Alright so the next material I'll be posting about: Worbla!
Worbla is a thermoplastic that when heated, has the same consistency of cookie dough( smells like it too
BIG issue with Worbla is that it is EXPENSIVE. most of the time what I get is the Jumbo sheets which run about 74-80 dollars a sheet. most armor( accounting for hiccups) will take about 2 sheets at least..maybe 3. that is also not counting shipping.
But it makes up for its cost by being a very malleable. Worbla is so flexible when heated that it can even rip apart, like dough..but it also falls apart like dough. you need to be very careful when handling Worbla as when you are paying attention to it, it will just fall into a weird position and sometimes even stick to itself. when Worbla is mashed to itself, 90% of the time it will be a permanent bond.
the most tools you'll need when working with Worbla:dark marker(or anything to make your measurement marks), scissors, and a HEAT GUN( most important one!)
optional tools: Dremel, sanding belt, craft foam
Of all the tools, The HEAT GUN is the most important. it is literally the only way for you to activate the worbla. some say you can use an oven or blow dryer but I have had issues with those before.

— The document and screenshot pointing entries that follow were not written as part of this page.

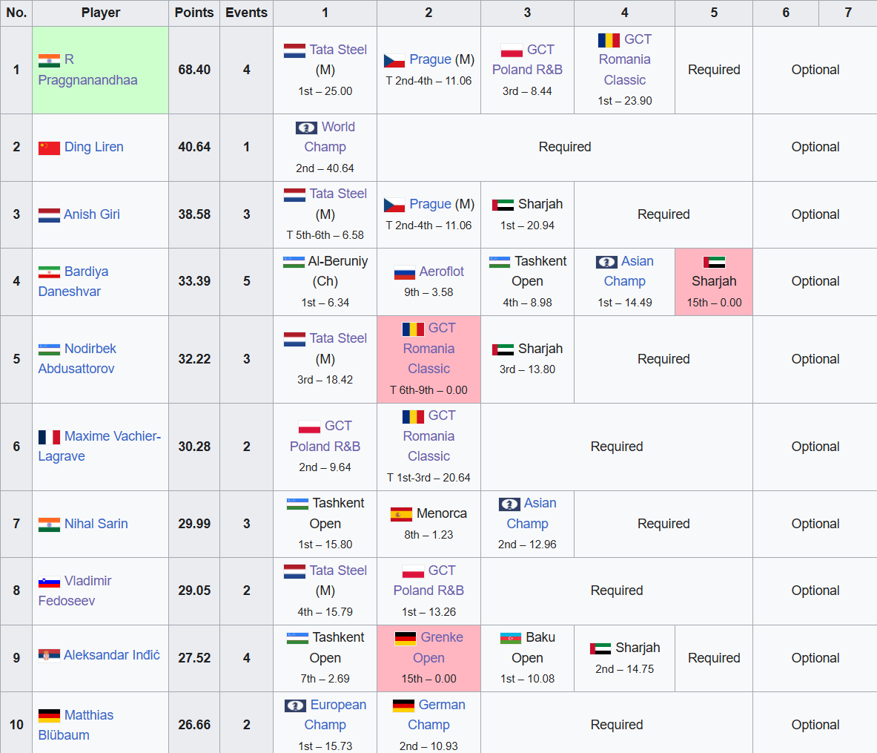Click the Spain flag next to Menorca
The image size is (877, 753).
(401, 514)
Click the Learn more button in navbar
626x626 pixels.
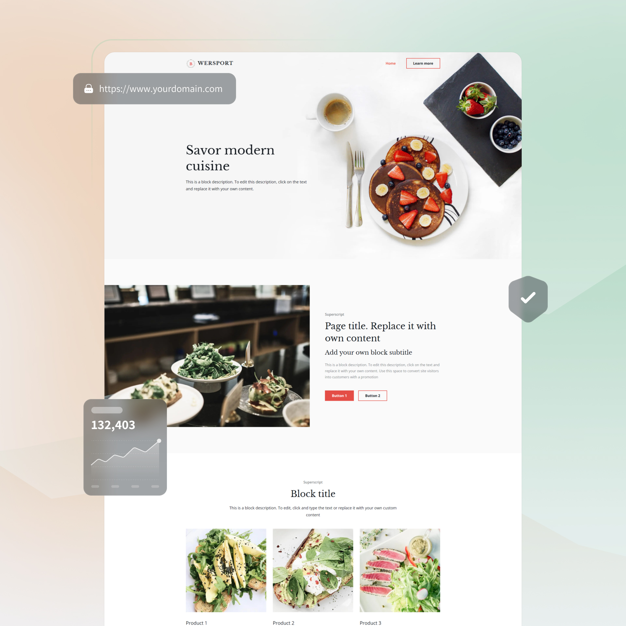[423, 63]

The blow dryer, although not much different from the concept of a heat gun, does not get hot enough for you to work with the worbla. Putting it in the Oven is not a good idea as when you heat worbla, it sticks to MOST surfaces, and will most likely stick to your baking sheet..that will not be fun ti deal with..trust me..
craft foam is on here because of a method of working with Worbla known as "sandwiching". I personally use this method anytime I work with the material as it allows for more diverse thicknesses and detail work. here is a link for some basics in the method: Sandwiching Worbla
Anything that you can use to sand Worbla is always great to use as sometimes you won't get the smooth edge finish. But be warned, when you sand worbla, it has the tendency to heat up again and make more of a mess than what you started with so be gentle when sanding it.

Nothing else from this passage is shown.